Il 19% dei consumatori cinesi dichiara di aver acquistato, almeno una volta nell'ultimo anno, alimenti o bevande made in Italy a marchio bio: è quanto emerge dal Focus Cina presentato in occasione del secondo webinar online del progetto Ita.Bio, piattaforma a supporto dello sviluppo strategico del biologico italiano sui mercati internazionali, promossa da Ice e Federbio, e curata da Nomisma.

Dal report emerge che la propensione cinese all'acquisto raddoppia tra chi ha avuto un'esperienza di viaggio in Italia.

In particolare si specifica che tra i turisti che negli ultimi anni sono stati nel nostro Paese, la quota di bio-user raggiunge il 28%. L'interesse per il bio nostrano è invece più forte tra chi ha una maggiore propensione agli acquisti online (in questo target è il 26% ad acquistare il nostro organic f&b), tra i più giovani (24% dei millennials) e nell'upper class (22% tra le famiglie con redditi superiori ai 16.000 Rmb).

I prodotti più promettenti per il bio italiano sono i lattiero-caseari (in primis latte per l'infanzia), baby food, ma anche carne e derivati assieme a pasta e prodotti da forno.

C'è da sottolineare che l'Italia è al primo posto tra i Paesi che producono i prodotti di maggiore qualità secondo il consumatore cinese, sia relativamente ai prodotti alimentari in generale (17% indica "Italia" quando pensa ad un Paese produttore di eccellenze del food&beverage) sia per quelli a marchio bio (18%).

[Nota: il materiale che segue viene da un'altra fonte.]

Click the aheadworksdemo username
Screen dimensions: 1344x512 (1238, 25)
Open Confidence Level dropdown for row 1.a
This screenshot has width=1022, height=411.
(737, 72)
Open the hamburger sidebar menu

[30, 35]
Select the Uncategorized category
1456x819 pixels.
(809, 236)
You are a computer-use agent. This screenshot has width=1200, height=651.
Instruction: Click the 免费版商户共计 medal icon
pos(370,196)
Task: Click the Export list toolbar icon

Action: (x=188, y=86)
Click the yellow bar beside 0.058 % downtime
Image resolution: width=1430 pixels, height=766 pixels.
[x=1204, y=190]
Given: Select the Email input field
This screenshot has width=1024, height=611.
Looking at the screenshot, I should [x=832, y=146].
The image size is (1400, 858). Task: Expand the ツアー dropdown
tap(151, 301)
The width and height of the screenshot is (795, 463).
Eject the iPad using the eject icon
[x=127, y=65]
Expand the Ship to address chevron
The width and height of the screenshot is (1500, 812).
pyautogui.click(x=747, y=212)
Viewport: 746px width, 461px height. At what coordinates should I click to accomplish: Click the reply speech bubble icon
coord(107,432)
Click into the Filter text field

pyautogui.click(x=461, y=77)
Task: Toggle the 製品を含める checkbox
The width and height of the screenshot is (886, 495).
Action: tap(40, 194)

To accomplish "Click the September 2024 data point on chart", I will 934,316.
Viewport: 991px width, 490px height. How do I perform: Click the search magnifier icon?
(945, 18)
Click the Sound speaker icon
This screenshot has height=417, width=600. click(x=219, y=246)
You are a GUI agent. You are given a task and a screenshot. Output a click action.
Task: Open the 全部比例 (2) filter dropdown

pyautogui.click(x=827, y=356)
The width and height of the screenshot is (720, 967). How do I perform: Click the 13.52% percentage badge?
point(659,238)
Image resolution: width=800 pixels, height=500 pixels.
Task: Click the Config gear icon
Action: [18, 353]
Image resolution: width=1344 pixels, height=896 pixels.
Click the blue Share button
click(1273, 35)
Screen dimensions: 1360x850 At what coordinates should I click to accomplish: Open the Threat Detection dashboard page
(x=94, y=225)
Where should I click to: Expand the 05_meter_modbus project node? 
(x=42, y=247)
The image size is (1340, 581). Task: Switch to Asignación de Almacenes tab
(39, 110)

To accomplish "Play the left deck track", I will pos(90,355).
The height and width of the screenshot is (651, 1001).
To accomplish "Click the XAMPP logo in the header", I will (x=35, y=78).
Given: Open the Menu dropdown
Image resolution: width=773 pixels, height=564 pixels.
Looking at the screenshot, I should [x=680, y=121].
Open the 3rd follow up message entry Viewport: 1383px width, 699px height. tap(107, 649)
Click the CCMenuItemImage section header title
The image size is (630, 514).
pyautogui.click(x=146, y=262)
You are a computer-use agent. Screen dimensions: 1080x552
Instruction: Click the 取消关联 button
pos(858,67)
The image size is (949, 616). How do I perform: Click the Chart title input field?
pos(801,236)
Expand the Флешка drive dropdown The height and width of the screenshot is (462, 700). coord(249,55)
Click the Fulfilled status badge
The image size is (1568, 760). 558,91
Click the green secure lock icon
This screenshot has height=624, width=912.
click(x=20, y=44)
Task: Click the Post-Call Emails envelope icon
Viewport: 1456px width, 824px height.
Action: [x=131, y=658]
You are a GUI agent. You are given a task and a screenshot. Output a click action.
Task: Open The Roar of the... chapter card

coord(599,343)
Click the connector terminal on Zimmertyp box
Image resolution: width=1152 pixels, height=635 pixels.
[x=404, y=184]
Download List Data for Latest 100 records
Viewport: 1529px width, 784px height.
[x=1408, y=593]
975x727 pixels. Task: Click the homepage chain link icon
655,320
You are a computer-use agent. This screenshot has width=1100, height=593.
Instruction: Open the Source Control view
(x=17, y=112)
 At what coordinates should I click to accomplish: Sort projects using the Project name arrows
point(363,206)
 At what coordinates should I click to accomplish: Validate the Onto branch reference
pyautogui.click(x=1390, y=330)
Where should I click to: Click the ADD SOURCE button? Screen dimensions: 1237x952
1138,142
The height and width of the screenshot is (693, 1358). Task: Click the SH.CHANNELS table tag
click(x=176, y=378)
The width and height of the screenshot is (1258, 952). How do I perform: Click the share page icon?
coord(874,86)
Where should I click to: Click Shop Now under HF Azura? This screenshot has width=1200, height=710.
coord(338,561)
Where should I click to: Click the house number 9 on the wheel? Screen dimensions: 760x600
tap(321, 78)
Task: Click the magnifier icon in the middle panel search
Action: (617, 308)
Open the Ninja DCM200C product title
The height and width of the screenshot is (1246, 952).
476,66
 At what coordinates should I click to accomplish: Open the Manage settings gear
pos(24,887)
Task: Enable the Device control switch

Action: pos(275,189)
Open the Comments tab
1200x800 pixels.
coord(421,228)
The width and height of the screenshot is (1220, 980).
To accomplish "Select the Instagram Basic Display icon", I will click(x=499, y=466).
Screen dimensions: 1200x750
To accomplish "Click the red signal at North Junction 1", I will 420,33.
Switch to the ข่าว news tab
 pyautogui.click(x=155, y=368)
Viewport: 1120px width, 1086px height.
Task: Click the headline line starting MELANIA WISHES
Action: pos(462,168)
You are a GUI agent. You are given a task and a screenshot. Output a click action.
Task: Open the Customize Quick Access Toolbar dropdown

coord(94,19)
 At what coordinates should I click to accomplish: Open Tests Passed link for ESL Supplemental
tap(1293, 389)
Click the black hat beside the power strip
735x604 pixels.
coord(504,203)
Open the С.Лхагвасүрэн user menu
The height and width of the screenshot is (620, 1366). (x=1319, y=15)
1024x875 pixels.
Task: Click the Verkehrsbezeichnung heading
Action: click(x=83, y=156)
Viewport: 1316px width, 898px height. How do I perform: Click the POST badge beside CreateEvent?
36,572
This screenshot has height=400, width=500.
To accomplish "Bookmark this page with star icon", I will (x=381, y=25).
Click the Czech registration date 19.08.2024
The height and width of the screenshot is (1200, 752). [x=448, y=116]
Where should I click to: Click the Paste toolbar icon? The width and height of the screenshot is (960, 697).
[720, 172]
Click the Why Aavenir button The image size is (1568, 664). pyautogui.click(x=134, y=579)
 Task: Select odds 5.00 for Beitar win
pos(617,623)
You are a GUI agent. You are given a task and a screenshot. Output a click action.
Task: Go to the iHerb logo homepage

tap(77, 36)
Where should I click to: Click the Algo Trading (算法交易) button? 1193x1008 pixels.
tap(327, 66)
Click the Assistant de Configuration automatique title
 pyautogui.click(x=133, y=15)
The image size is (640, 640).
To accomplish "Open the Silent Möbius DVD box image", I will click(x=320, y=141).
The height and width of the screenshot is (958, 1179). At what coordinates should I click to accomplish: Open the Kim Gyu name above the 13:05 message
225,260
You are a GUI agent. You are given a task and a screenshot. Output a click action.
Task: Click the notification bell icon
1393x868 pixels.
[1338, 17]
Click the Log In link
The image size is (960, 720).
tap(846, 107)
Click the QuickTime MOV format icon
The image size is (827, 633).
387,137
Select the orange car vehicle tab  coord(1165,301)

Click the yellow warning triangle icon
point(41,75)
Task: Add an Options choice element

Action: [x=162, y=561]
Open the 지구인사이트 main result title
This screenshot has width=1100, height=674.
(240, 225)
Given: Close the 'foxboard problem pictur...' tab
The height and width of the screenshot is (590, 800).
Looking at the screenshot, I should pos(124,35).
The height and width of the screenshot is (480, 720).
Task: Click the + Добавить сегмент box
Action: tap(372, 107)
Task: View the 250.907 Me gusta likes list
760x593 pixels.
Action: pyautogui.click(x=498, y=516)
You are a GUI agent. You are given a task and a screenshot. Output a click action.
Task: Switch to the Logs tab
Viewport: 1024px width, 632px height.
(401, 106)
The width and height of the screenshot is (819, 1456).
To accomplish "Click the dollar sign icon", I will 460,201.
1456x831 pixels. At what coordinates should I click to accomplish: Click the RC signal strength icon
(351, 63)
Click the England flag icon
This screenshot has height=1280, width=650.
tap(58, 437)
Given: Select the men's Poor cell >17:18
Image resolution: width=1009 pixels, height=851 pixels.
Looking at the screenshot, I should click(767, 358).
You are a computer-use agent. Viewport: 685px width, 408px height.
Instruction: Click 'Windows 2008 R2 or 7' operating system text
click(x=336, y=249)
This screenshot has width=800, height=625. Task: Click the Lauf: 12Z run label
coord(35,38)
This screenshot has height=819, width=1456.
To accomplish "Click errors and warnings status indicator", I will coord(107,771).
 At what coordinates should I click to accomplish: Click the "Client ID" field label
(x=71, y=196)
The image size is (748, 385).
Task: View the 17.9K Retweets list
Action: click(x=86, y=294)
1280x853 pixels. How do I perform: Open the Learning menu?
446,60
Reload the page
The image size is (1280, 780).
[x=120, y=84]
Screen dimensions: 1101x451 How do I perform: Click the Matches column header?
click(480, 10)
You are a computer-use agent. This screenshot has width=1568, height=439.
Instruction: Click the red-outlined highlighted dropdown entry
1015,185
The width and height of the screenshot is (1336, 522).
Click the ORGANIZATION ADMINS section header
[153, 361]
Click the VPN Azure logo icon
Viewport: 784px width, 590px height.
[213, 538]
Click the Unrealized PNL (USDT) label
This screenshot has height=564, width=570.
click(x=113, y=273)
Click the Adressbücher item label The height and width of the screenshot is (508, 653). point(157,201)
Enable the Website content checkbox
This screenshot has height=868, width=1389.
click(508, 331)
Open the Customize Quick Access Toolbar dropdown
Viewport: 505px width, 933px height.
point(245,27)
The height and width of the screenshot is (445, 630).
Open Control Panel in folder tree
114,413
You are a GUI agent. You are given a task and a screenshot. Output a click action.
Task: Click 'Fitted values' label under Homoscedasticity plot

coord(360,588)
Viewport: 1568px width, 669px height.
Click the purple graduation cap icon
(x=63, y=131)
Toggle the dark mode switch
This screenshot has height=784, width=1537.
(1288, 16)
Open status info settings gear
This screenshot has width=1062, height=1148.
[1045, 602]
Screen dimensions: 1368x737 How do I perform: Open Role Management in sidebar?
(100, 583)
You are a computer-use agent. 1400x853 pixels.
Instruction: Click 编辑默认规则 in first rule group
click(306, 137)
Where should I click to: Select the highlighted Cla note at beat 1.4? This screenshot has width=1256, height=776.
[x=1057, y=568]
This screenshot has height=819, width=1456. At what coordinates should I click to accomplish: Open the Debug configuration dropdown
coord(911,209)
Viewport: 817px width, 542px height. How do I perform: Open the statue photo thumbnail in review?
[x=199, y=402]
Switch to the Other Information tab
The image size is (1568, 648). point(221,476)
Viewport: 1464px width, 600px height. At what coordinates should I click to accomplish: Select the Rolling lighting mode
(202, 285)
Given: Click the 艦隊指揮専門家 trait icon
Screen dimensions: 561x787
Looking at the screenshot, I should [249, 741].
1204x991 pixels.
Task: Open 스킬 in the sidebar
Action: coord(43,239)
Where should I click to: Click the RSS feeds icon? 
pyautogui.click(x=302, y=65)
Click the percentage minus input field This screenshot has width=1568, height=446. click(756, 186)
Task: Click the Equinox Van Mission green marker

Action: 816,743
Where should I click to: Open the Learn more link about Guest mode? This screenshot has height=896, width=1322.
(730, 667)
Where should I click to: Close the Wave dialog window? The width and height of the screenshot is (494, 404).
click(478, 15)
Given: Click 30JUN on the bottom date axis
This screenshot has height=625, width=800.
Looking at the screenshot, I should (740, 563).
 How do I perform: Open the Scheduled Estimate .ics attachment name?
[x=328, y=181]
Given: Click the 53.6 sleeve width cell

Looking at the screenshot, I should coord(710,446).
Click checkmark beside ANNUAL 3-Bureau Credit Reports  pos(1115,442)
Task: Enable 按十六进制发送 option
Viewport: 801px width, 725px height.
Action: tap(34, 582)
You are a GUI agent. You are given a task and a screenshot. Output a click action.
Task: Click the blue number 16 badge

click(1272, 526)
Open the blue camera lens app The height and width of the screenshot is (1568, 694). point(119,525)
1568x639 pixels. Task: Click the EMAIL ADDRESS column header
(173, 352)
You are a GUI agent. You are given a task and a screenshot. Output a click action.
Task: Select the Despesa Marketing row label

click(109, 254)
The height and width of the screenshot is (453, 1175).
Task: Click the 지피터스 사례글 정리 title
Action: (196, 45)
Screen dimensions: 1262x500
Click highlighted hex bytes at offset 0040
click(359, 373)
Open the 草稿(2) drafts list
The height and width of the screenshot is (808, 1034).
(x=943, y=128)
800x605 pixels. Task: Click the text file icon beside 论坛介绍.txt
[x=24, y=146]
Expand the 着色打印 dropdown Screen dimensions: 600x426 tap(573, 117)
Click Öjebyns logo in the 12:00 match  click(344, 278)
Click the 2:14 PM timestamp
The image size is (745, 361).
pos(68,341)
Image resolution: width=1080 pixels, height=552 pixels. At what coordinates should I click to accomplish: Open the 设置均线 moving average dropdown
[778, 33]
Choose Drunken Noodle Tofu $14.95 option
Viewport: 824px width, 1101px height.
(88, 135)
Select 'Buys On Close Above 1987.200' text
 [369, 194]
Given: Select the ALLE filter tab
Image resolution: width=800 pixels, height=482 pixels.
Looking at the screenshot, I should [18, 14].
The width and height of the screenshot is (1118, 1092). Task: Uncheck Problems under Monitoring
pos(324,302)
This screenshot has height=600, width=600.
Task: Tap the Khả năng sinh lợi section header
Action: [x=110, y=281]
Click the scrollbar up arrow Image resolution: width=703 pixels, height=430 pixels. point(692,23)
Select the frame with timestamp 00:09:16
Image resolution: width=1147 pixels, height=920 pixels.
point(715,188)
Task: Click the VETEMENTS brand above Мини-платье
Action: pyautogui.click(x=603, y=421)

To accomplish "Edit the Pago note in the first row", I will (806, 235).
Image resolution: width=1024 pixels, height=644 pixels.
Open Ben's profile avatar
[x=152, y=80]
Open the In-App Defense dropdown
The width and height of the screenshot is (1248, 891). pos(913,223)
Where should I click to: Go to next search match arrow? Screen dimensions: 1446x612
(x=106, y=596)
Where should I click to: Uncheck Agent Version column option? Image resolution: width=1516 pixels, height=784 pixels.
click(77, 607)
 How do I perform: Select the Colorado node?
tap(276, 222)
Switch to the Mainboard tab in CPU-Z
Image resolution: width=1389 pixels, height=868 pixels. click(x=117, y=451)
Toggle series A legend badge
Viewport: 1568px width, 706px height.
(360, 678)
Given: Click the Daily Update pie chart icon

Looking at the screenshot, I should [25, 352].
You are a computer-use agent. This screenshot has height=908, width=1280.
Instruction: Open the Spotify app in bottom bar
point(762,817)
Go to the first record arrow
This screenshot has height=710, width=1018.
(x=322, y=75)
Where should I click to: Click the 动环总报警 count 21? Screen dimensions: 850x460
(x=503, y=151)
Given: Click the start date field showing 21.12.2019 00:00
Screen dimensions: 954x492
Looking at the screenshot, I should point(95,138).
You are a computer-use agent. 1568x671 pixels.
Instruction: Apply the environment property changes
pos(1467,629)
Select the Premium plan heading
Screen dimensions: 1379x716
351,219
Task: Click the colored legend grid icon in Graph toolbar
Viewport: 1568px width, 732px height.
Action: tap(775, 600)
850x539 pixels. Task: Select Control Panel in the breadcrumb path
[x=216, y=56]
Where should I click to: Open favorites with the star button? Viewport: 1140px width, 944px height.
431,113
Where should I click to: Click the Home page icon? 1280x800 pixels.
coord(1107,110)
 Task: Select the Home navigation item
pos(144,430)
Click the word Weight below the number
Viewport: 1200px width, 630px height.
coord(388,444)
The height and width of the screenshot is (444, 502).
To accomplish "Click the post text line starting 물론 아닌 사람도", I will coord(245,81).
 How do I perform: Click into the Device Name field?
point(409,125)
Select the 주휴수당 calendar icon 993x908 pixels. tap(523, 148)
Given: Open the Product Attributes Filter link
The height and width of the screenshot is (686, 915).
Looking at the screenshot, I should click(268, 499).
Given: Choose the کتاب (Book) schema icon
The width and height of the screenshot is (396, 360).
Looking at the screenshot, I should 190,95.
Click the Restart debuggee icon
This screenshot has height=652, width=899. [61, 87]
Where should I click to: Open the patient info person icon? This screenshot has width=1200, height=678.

Con un valore di 8 mld di euro, la Cina rappresenta il quarto mercato al mondo per consumo di prodotti biologici, l'8% sul totale delle vendite globali di prodotti bio.
Nel Focus Cina di Nomisma viene altresì sottolineato che "sebbene rappresenti ancora una nicchia di mercato il trend del bio è in forte ascesa dal 2013 (+233% le vendite fino al 2018)".